::: 原文書
崎下くんのベイズ統計論文がJPSJから出版

薄膜ラウエ振動のベイズ統計的解析

崎下くんの論文がJournal of Physica Society of Japanに掲載されました。
Bayesian Estimation of Thin-film X-ray Laue Oscillation Using Markov Chain Monte Carlo Method
Yuki Sakishita, Fuyuki Nabeshima, Atsutaka Maeda, Koji Hukushima
Journal of the Physical Society of Japan, 94, 014001 (2025)
10.7566/JPSJ.94.014001

ちょっと久しぶりですが、この論文とその背景を解説します。
::::::
→ 課題: 原文書で紹介されている論文の英語タイトルでは、薄膜X線ラウエ振動のベイズ推定にどの手法を用いると示されていますか。
::: 提示データ
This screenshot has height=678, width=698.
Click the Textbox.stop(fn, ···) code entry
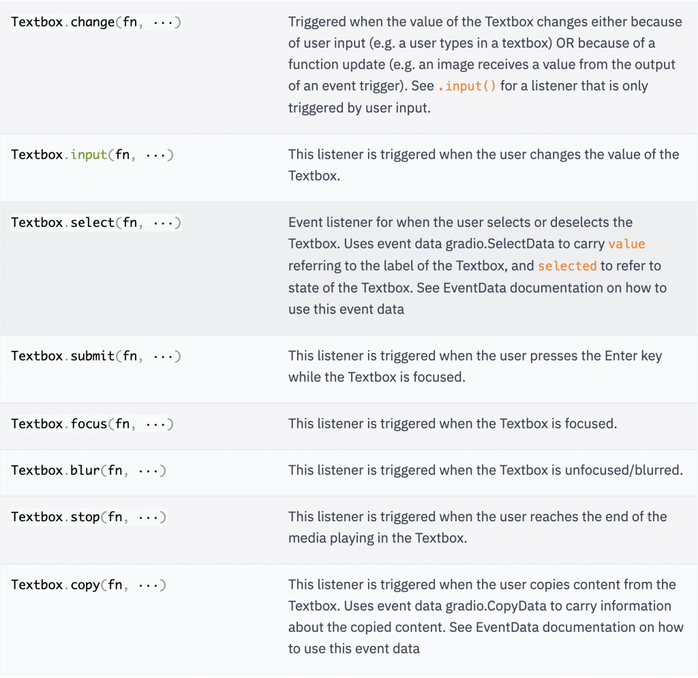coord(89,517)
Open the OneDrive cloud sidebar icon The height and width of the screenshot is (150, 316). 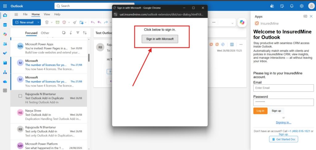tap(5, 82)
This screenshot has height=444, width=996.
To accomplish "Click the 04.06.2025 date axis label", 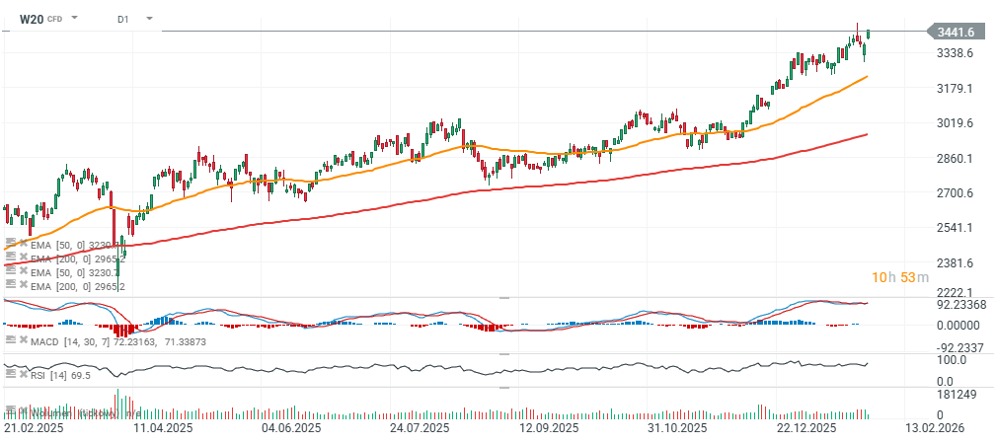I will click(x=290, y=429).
::::::
::: 提示データ
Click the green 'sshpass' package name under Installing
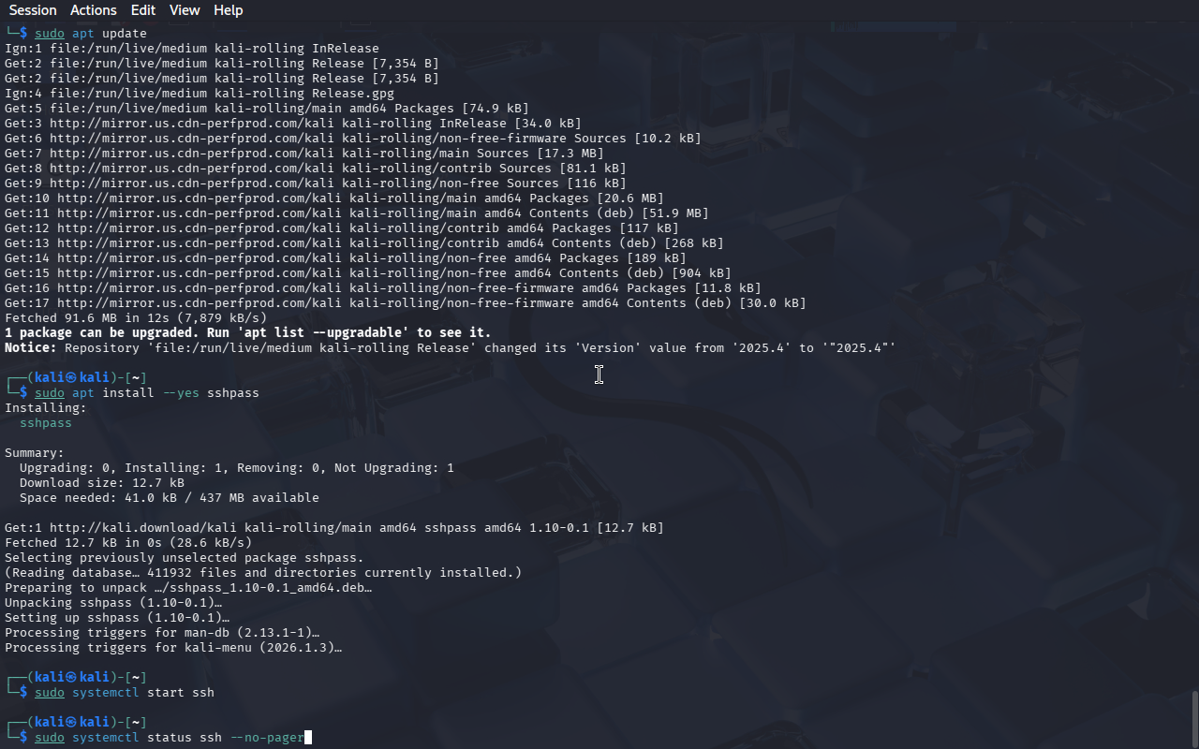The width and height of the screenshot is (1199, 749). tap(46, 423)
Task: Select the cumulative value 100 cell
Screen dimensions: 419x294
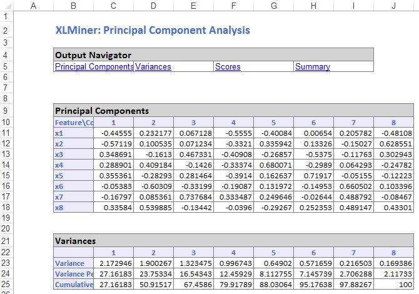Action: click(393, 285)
::::::
→ 解答: マルコフ連鎖モンテカルロ法（Markov Chain Monte Carlo Method）です。